Other name(s): Eurasian; Eurasian Dog

The basics:
In 1960, German breeder Julius Wipfel began to develop the Eurasier in an effort to duplicate the striking looks and intelligence of a dog he called "the Canadian" which had been left behind by troops after WWII-- but without the so-called Canadian's undesirable traits like its strong prey drive. With a blend of Chow Chow, Wolfspitz, and a touch of Samoyed in its background, the Eurasier's name was chosen to reflect its European and Asian origins. It became quite popular in Europe and was recognized as a breed by the Fédération Cynologique Internationale (FCI) in 1973. The American Kennel Club (AKC) added the Eurasier to its Foundation Stock Service in 2008, a first step toward recognition in the US.

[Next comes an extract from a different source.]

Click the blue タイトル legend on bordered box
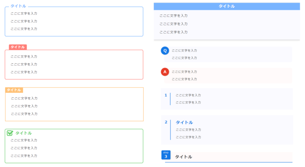305x167 pixels. coord(18,6)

This fluffy dog is easy on the eyes, but it has the Spitz personality and needs loving, consistent socialization. Know how to train using positive reinforcement rather than harsh methods that might cause you to lose your pet's trust.

Note: Some breeders have claimed their Keeshond / Chow Chow hybrids were Eurasiers. Know your breeder.

Appearance / health:
The Eurasier is a medium-sized Spitz type dog breed with a balanced and well-constructed appearance. They have a balanced head and a muzzle that is neither too coarse or too pointed. Their strong jaws with a broad arch to the lower jaw are accentuated by the dark, medium-sized eyes of the Eurasier, and triangular ears with slightly rounded tips. Eurasiers have a strong and muscular neck and back, well developed forechest, pronounced withers, and a straight broad rump. The bushy tail is round and firm, tapering toward the tip, and carried lying forward over the back, or bent slightly sideways or rolled up.

The Eurasier requires a moderate amount of grooming. Daily brushing may be required in the shedding season.

A Eurasier needs a good amount of exercise. Time spent outdoors provide the Eurasiers with an opportunity for mental stimulation, as they learn to understand their environment, which is necessary to avoid destructive behavior.

Eurasiers may be prone to hip dysplasia, a hereditary disease that causes a malformation of the hip joints. They may also suffer from patella luxation, which results from abnormalities of the bones in the hind legs. Entropion (an inward folding of the eyelid, particularly the lower one), ectropion (an outward turning or sagging of the eyelid), and distichiasis (a condition in which eyelashes arises from an abnormal spot on the eyelid) are hereditary disorders of the eyes that are found among Eurasiers.

Behavior / temperament:
Eurasiers are calm and even tempered dogs with a high degree of confidence. They make good watchdogs and are naturally inclined to guarding their owner’s family. They are reserved, though not timid, with strangers. They are independent dogs with a need for physical and mental stimulation.

Eurasiers are intelligent and independent dogs and respond to a training approach that is firm yet gentle, and consistent. They learn happily, but are easily bored, and dislike repeatative drills. Early socialization is necessary for this breed.

They are calm dogs that will not bark excessively, or without reason.